__EXERCISE DESCRIPTION__
Your answer is one number: the count of lines below that hold the word "Policy".

__RECORDS SHOWN__
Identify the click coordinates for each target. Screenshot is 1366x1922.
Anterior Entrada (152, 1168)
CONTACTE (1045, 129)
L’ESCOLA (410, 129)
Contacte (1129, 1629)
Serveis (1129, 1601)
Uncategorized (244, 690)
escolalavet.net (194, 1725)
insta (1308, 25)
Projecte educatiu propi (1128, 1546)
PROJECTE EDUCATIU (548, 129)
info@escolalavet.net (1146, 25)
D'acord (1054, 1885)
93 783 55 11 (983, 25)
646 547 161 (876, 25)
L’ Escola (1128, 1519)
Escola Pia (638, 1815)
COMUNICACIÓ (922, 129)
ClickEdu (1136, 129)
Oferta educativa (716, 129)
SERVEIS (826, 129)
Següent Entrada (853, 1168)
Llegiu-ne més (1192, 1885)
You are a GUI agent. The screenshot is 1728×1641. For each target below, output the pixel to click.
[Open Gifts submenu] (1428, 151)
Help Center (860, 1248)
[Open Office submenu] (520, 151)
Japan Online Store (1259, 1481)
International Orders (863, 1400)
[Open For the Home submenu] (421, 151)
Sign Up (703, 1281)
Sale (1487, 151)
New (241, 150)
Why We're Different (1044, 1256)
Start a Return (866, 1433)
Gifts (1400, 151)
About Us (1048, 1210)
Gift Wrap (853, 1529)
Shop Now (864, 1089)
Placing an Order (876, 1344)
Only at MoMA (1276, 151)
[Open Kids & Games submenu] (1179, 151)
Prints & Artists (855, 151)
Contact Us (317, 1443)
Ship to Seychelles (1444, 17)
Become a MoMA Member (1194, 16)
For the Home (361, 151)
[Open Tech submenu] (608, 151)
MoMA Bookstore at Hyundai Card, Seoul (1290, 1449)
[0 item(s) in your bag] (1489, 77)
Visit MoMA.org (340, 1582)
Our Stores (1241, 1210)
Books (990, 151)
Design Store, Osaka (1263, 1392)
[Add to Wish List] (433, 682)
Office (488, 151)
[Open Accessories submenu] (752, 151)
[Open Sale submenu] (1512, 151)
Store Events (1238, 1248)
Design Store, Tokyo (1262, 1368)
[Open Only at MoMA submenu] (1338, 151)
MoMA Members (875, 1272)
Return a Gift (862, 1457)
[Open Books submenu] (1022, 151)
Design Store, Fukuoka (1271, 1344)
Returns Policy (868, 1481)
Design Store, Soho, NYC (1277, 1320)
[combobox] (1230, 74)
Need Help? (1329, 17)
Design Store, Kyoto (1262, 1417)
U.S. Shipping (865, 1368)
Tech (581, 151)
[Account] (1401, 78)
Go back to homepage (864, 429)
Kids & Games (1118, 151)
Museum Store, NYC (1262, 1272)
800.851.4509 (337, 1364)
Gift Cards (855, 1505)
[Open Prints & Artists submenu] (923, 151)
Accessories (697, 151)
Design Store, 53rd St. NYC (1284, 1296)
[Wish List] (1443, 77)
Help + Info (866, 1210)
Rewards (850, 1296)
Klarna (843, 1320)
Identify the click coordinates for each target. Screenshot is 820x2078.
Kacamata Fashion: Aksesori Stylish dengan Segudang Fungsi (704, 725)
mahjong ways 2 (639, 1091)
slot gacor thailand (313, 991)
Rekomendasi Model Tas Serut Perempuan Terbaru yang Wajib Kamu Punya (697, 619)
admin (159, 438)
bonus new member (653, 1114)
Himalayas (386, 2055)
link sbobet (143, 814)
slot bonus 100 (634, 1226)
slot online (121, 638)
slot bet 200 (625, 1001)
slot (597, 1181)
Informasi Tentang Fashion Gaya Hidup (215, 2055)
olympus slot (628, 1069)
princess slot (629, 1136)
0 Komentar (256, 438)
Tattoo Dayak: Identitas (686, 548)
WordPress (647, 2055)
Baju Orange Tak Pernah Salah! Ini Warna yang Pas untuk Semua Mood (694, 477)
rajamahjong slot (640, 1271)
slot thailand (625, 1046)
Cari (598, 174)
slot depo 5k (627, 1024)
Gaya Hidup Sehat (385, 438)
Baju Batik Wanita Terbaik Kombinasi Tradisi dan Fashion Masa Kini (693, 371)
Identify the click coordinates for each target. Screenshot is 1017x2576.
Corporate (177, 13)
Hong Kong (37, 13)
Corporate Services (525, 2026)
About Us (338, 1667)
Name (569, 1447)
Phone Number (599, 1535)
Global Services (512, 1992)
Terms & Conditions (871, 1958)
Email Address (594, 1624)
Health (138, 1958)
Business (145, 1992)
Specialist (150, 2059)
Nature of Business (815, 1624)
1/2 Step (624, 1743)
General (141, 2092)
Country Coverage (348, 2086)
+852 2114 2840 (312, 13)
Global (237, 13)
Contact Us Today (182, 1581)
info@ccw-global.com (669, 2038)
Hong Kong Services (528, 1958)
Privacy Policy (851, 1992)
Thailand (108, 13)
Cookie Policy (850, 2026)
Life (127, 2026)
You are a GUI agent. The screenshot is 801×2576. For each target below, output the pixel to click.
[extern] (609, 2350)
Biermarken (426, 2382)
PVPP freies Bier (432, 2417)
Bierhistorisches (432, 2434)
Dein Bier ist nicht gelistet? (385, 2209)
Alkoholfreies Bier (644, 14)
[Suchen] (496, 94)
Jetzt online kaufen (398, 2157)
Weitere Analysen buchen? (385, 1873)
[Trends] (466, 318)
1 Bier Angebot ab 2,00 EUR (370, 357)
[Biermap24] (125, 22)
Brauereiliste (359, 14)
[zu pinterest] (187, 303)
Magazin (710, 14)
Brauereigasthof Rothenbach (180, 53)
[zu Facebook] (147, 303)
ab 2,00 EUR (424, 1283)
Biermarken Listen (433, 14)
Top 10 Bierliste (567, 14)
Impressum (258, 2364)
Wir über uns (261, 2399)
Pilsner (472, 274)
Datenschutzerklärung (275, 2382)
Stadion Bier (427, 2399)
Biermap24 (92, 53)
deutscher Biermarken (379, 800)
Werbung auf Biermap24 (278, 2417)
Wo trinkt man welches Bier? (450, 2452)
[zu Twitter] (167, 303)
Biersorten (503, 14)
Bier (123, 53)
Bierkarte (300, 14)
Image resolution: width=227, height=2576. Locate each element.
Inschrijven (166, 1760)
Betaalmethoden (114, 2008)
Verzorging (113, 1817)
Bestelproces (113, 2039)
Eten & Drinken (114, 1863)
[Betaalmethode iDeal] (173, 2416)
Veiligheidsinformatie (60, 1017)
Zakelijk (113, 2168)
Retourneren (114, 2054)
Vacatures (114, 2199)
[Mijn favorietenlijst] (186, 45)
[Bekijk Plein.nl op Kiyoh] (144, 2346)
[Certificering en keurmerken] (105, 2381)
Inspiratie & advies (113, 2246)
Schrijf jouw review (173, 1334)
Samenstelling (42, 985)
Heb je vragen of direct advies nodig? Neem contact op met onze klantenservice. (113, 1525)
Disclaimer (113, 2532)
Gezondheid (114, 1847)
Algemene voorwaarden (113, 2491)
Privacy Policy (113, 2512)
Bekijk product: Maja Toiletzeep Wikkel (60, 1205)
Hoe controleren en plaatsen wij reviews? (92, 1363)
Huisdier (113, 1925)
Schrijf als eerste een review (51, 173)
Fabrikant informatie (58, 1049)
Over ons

__OUTPUT FOR THIS EXERCISE__
4